> [ASSIGNMENT]
Nothing but the lines below between the line holding "Given: Toggle the" and the line holding "The image size is (1049, 651).", inclusive, should appear in the answer, each set down exactly.

> [MATERIAL FOR THIS EXERCISE]
···
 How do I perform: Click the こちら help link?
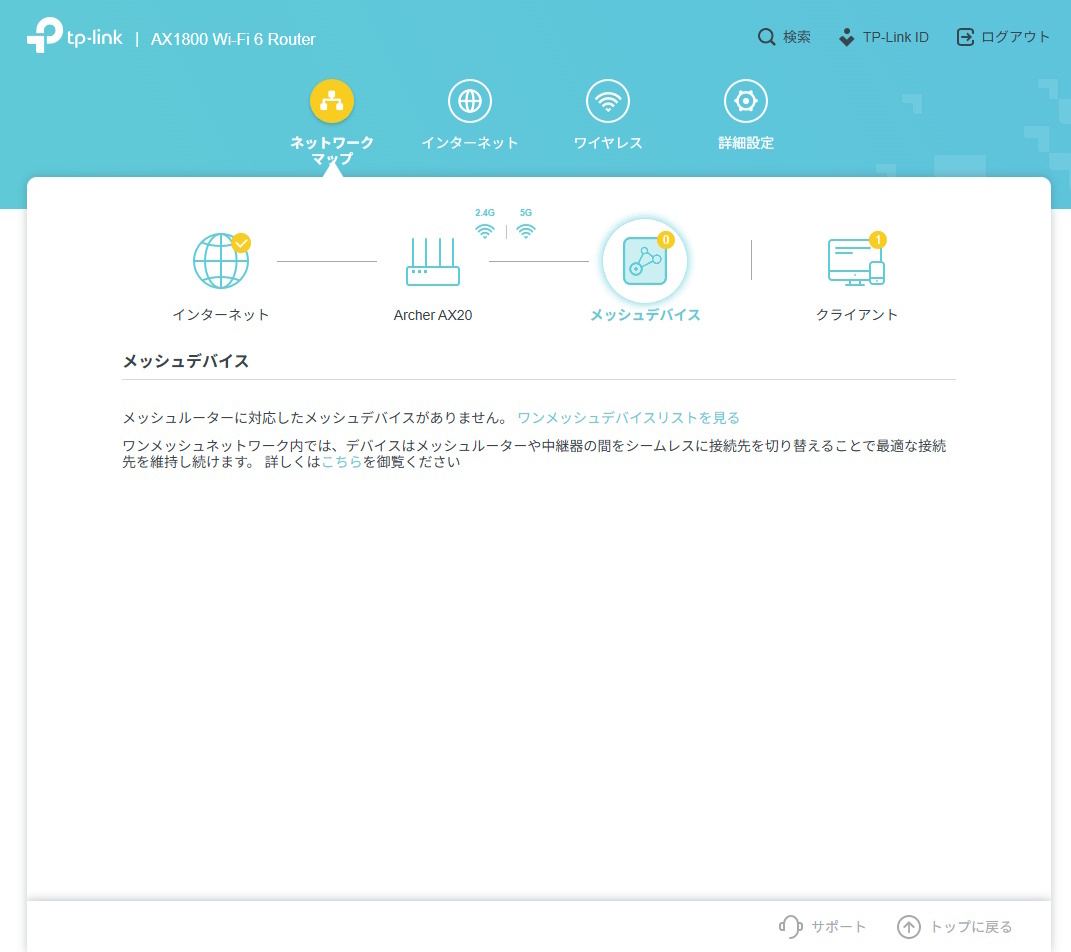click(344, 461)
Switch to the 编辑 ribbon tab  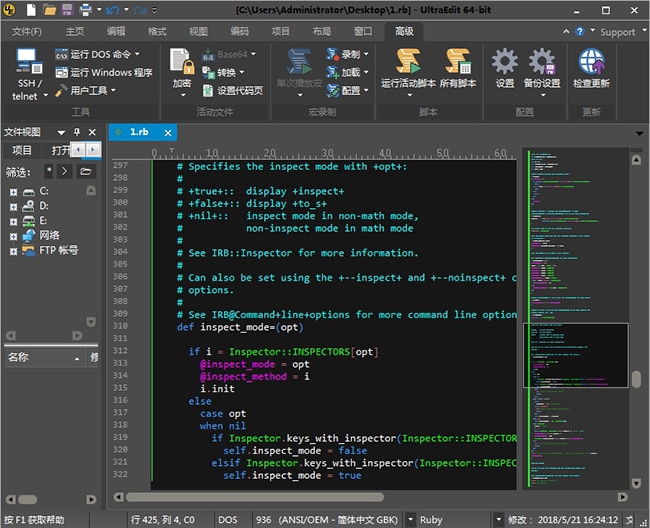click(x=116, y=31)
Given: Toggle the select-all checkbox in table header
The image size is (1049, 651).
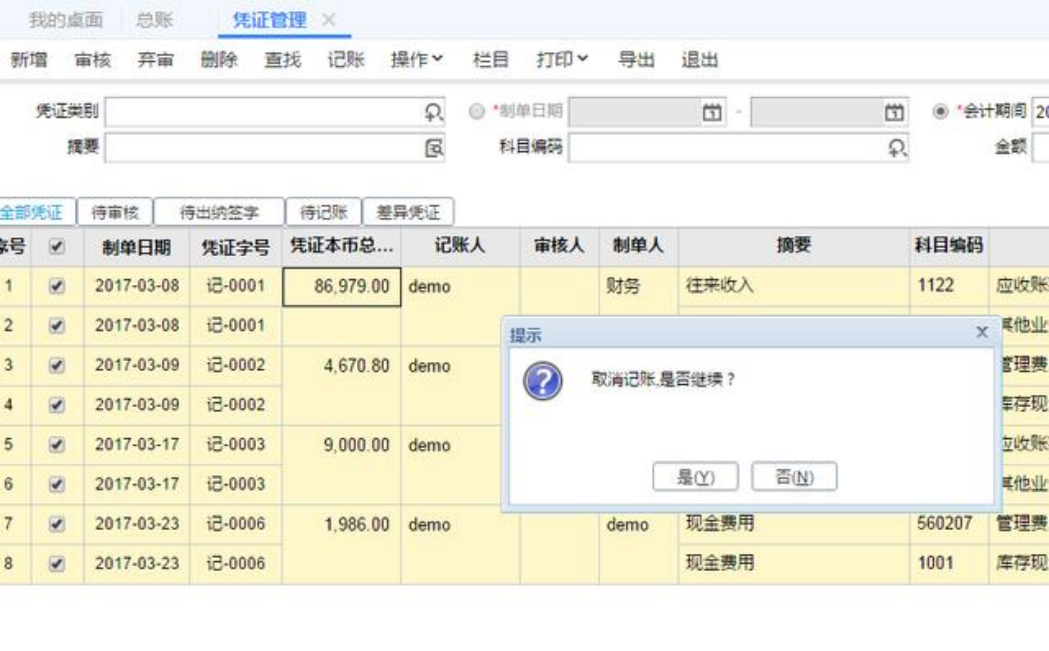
···
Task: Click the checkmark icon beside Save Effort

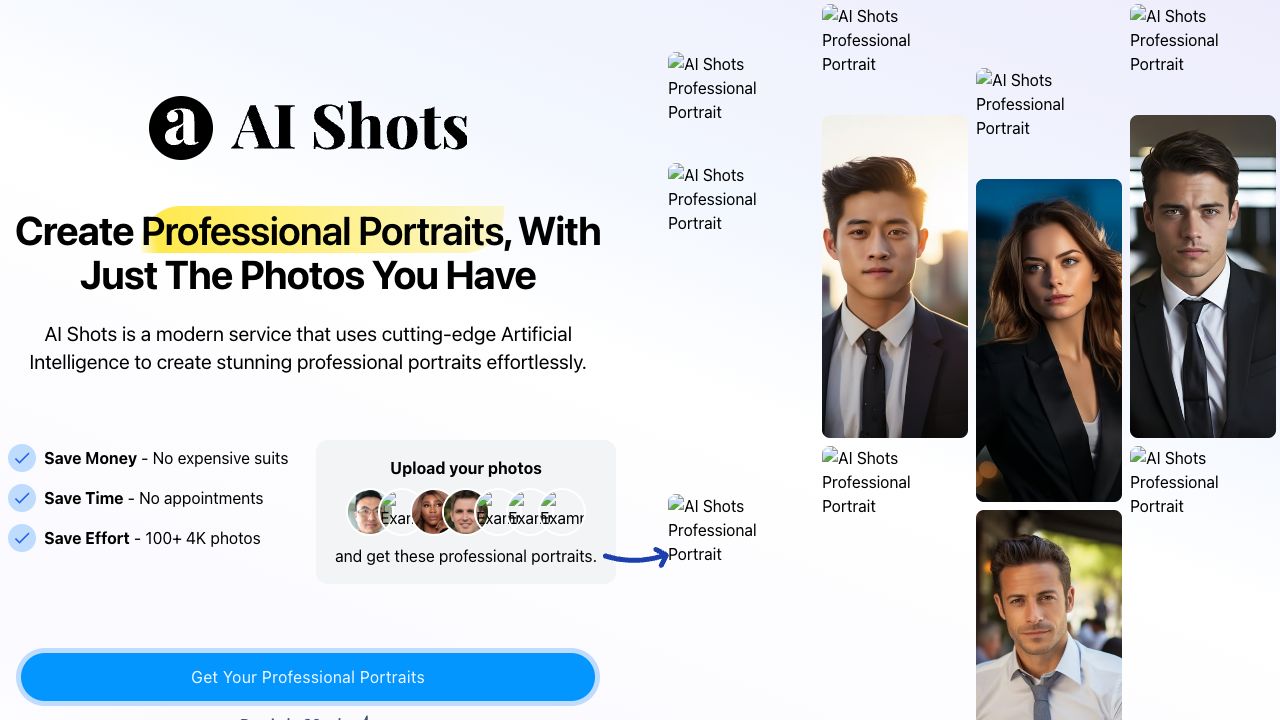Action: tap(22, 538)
···
> [RESULT]
Given: Toggle the select-all checkbox in table header
The image size is (1049, 651).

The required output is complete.